• [Required action A]
According to the article on earthly angels, how many years did Ida Hudson live in the Dundalk bungalow before the fire?
• [Required action B]
In the article on earthly angels, write out the passage from "During the holidays, we" up to and including "Ms. Hudson, 60.", replacing "garage" with "shed".

• [Selected excerpt]
▬▬▬
Earthly Angels In the season of comfort and joy, celebrate those who comfort in despair

December 20, 1992|By Mary Corey | Mary Corey,Staff Writer

When a weary world rejoices, who deserves to celebrate more than those who battle despair all year long?

They feed the hungry, shelter the homeless, comfort the dying.

Their goodwill knows no season. And their devotion gives us hope even in times of turmoil.

During the holidays, we herald their efforts and glance into the lives of these earthly angels.

Ida Hudson

Say a fire devastates your home, forcing you and your husband to live in the garage for five months. Friends lend you a scrap of carpet and a small television, and you move into a motor home while carpenters rebuild. You wear the same outfit over and over. You eat more canned beans than you thought possible. You get mad and blame God.

The last thing most people would do is help others.

Then again, most people aren't like Ida Hudson.

Two months after a five-alarm blaze nearly razed the two-story bungalow in Dundalk she called home for 42 years, she was back at work as a Red Cross disaster action volunteer.

"I remembered clients who had no friends, no motor home, no garage. I had so much, and I felt out of control and angry. I thought, 'How must they feel?' " says Ms. Hudson, 60.

Now more than ever, she understands their grief. When they cry, she cries, too. But after the tears, she begins the long process of helping them rebuild their lives. It starts by assessing the damage and finding them a temporary home, clothes and food.

In the last four years, she has traveled to some of the nation's worst disasters -- including Hurricanes Andrew, Hugo and Iniki -- as well as local fires, tornadoes and floods.

She's learned to dress quickly in the middle of the night, to navigate streets others wouldn't travel in daylight, to see hope in the debris.

Testament to her experience came last fall when she got a call from the Red Cross asking her to aid victims of Hurricane Andrew. For four weeks, she worked 18-hour days in Florida, supervising 38 caseworkers -- including physicians and dentists -- from many states. Today she keeps in contact with many people she has met in her travels, including one survivor whose teen-age daughter died in the hurricane.

Ms. Hudson took an early retirement from her secretarial job at Dundalk Community College to devote herself to volunteering. Disaster relief work appealed to her because it offered immediate assistance after a tragedy.

"But I don't have any special strength," she says. "I'm just human being like everybody else."

Lynda Dee

Lynda Dee is running on anger.

You can hear it in her husky voice, see it in her tense features, feel it when she talks about her husband's death six years ago.

He died of AIDS, and since then, Ms. Dee has made a career out of helping others who are HIV-positive.
▬▬▬
• [Pixel coordinate grounding data]
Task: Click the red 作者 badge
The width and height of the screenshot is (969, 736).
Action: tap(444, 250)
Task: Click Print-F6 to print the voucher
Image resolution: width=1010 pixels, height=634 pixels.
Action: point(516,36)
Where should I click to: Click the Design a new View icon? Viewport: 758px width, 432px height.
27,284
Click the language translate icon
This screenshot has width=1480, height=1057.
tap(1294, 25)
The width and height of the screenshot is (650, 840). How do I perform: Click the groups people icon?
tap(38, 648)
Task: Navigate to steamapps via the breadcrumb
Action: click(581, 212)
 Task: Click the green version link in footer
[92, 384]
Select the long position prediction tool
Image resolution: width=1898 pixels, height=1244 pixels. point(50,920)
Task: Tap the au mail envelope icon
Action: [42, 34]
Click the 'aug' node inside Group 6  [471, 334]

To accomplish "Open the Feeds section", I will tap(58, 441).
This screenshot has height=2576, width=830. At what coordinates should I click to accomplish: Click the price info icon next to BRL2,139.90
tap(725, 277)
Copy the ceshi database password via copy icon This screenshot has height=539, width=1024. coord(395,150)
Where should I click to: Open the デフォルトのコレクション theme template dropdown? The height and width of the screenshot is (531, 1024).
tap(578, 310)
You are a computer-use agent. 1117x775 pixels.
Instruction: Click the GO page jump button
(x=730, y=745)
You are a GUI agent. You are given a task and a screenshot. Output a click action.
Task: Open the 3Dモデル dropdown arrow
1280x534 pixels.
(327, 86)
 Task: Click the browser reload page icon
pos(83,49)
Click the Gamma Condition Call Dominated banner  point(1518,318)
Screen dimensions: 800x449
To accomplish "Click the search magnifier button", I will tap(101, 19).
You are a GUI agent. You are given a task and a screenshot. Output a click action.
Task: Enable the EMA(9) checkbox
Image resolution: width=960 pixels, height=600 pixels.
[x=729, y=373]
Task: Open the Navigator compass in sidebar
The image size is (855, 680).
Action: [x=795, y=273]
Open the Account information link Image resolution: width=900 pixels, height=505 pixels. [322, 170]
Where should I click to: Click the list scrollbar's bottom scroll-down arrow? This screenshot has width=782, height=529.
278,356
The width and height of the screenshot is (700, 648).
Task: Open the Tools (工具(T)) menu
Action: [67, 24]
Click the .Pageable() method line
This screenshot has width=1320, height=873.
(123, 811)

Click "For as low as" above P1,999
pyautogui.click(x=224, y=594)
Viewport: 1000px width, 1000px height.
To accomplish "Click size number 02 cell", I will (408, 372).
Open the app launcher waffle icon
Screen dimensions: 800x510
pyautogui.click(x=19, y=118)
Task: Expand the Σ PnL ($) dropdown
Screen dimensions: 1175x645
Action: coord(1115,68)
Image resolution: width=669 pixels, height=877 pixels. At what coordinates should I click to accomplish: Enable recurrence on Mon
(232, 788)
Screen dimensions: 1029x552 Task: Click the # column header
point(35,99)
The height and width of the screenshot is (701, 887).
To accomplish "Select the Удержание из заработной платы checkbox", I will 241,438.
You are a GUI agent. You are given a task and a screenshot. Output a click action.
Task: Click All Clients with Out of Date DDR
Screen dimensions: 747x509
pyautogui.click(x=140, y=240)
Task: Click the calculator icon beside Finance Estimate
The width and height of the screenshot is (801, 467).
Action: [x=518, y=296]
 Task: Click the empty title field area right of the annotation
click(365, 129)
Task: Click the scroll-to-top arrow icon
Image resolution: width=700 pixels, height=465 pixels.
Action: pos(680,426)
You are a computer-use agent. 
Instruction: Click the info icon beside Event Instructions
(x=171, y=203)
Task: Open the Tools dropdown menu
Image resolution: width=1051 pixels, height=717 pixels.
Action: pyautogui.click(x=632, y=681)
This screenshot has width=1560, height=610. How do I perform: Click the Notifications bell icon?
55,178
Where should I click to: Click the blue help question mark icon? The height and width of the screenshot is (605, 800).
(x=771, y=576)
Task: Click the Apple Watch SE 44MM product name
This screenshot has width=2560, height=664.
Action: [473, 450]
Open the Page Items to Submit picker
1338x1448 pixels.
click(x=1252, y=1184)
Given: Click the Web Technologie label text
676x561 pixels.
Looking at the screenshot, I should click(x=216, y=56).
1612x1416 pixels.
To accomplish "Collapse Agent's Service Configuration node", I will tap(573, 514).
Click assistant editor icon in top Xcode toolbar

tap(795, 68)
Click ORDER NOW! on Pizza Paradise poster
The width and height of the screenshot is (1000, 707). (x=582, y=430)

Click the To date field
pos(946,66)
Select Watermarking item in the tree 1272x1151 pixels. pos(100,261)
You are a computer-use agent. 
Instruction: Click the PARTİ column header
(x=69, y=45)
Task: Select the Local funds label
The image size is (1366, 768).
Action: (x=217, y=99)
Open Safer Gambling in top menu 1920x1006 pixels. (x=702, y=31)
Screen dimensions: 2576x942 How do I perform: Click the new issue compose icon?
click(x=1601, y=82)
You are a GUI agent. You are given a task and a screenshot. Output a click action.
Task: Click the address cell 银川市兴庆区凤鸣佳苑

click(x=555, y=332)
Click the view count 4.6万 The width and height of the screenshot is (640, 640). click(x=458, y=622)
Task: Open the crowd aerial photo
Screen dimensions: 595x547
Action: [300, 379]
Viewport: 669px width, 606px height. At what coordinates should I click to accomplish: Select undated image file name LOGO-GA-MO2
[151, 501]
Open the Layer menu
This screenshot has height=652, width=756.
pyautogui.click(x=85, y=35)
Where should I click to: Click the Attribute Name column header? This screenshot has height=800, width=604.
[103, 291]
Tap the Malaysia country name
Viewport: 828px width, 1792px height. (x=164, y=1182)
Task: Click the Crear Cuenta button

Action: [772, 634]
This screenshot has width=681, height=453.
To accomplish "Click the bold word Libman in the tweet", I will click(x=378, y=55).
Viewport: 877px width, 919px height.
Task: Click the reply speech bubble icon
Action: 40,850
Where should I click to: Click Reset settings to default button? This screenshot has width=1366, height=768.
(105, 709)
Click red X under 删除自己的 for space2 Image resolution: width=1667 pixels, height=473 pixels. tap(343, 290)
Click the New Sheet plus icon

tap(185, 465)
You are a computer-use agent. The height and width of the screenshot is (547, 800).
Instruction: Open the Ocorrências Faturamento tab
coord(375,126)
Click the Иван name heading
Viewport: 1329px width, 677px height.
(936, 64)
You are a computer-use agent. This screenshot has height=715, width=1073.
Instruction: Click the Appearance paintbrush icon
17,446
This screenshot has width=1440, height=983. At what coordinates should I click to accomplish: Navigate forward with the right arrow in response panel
▬▬▬
• [Final answer A]
42 years.

• [Final answer B]
During the holidays, we herald their efforts and glance into the lives of these earthly angels.

Ida Hudson

Say a fire devastates your home, forcing you and your husband to live in the shed for five months. Friends lend you a scrap of carpet and a small television, and you move into a motor home while carpenters rebuild. You wear the same outfit over and over. You eat more canned beans than you thought possible. You get mad and blame God.

The last thing most people would do is help others.

Then again, most people aren't like Ida Hudson.

Two months after a five-alarm blaze nearly razed the two-story bungalow in Dundalk she called home for 42 years, she was back at work as a Red Cross disaster action volunteer.

"I remembered clients who had no friends, no motor home, no shed. I had so much, and I felt out of control and angry. I thought, 'How must they feel?' " says Ms. Hudson, 60.